**TASK INPUTS**

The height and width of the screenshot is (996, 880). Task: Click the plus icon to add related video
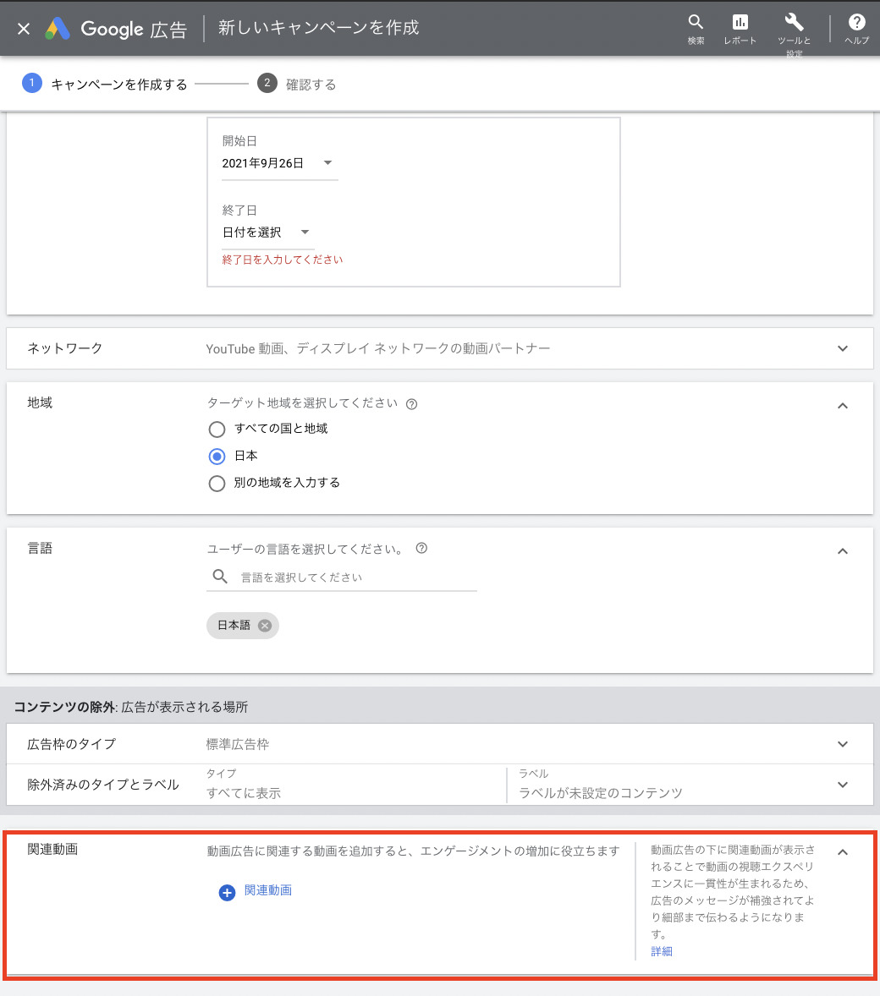tap(227, 892)
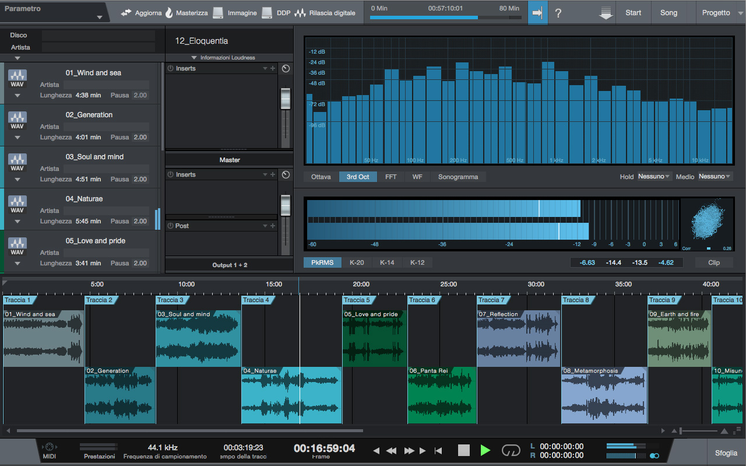Switch spectrum view to FFT tab
746x466 pixels.
point(390,177)
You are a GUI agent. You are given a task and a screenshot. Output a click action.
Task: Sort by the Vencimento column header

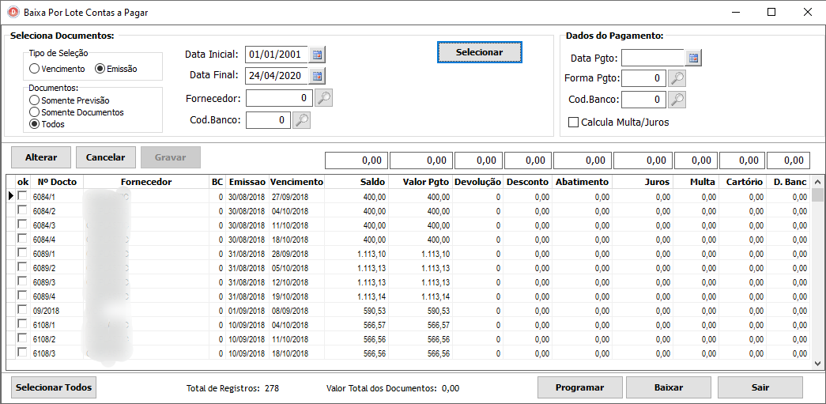(x=296, y=182)
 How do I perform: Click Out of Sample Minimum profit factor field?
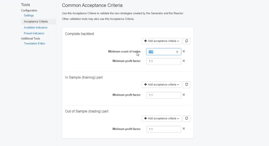click(x=163, y=129)
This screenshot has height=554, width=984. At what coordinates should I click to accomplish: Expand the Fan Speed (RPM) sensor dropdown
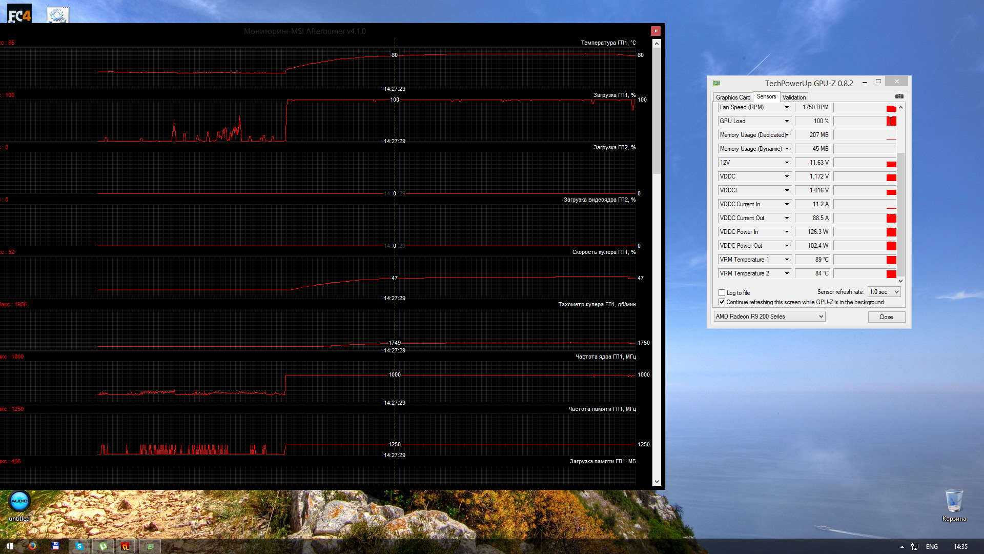(787, 107)
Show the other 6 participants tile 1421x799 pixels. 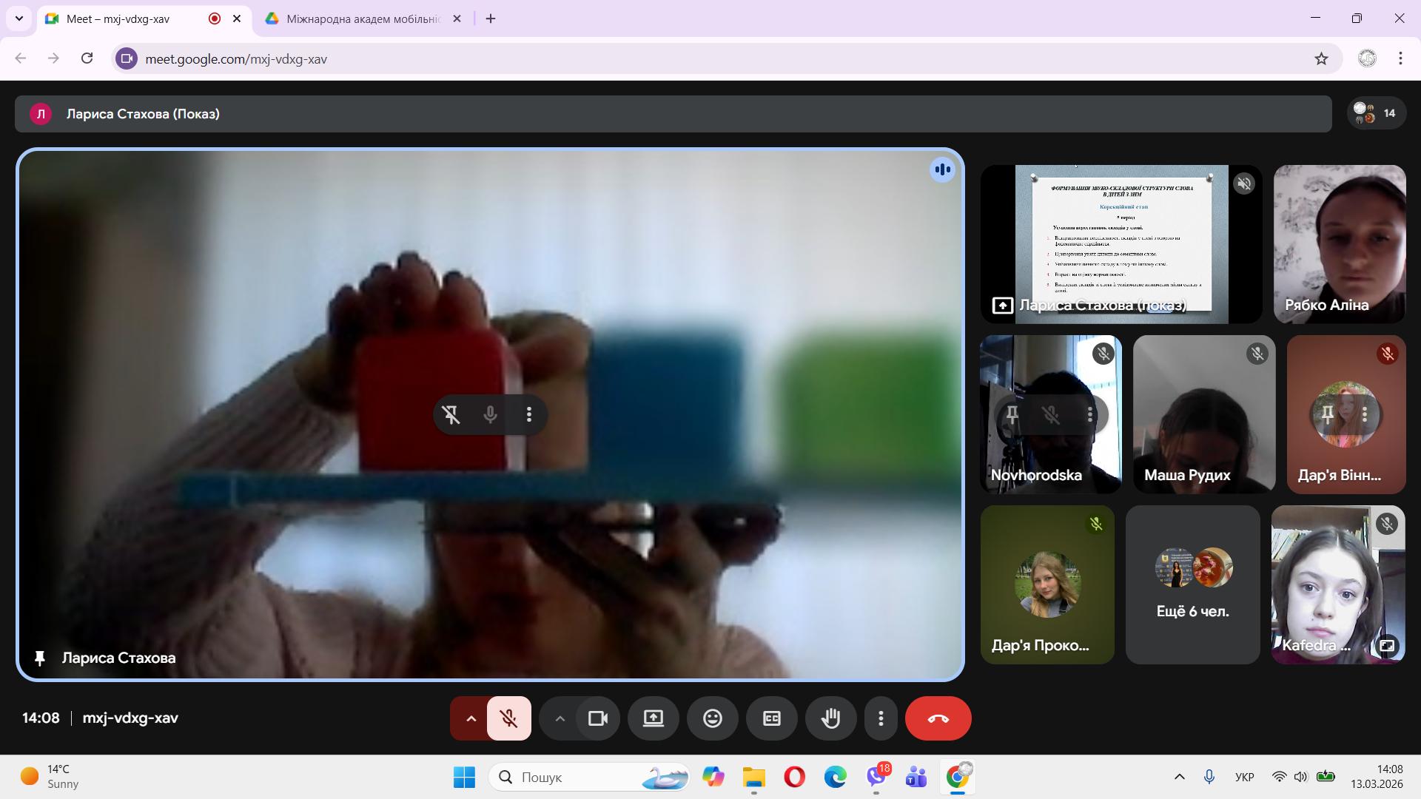point(1192,584)
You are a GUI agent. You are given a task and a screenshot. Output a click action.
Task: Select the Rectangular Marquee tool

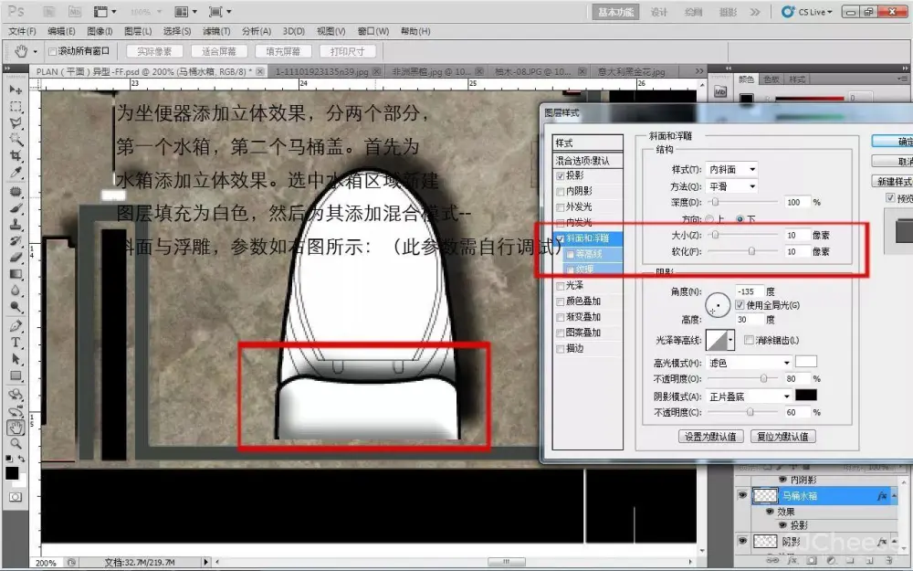[x=16, y=106]
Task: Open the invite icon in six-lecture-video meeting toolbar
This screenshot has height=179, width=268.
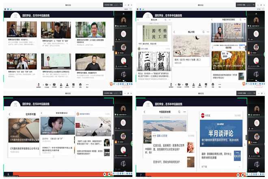Action: tap(62, 85)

**PROBLEM TO SOLVE**
Reproduce the listing word for word, everything from its start down to the line containing "point(390,177)", including that line. Leave the pictures out.

**RESULT FOR THIS TASK**
The height and width of the screenshot is (996, 880). Task: Click the plus icon to add related video
tap(227, 892)
Switch spectrum view to FFT tab
746x466 pixels.
point(390,177)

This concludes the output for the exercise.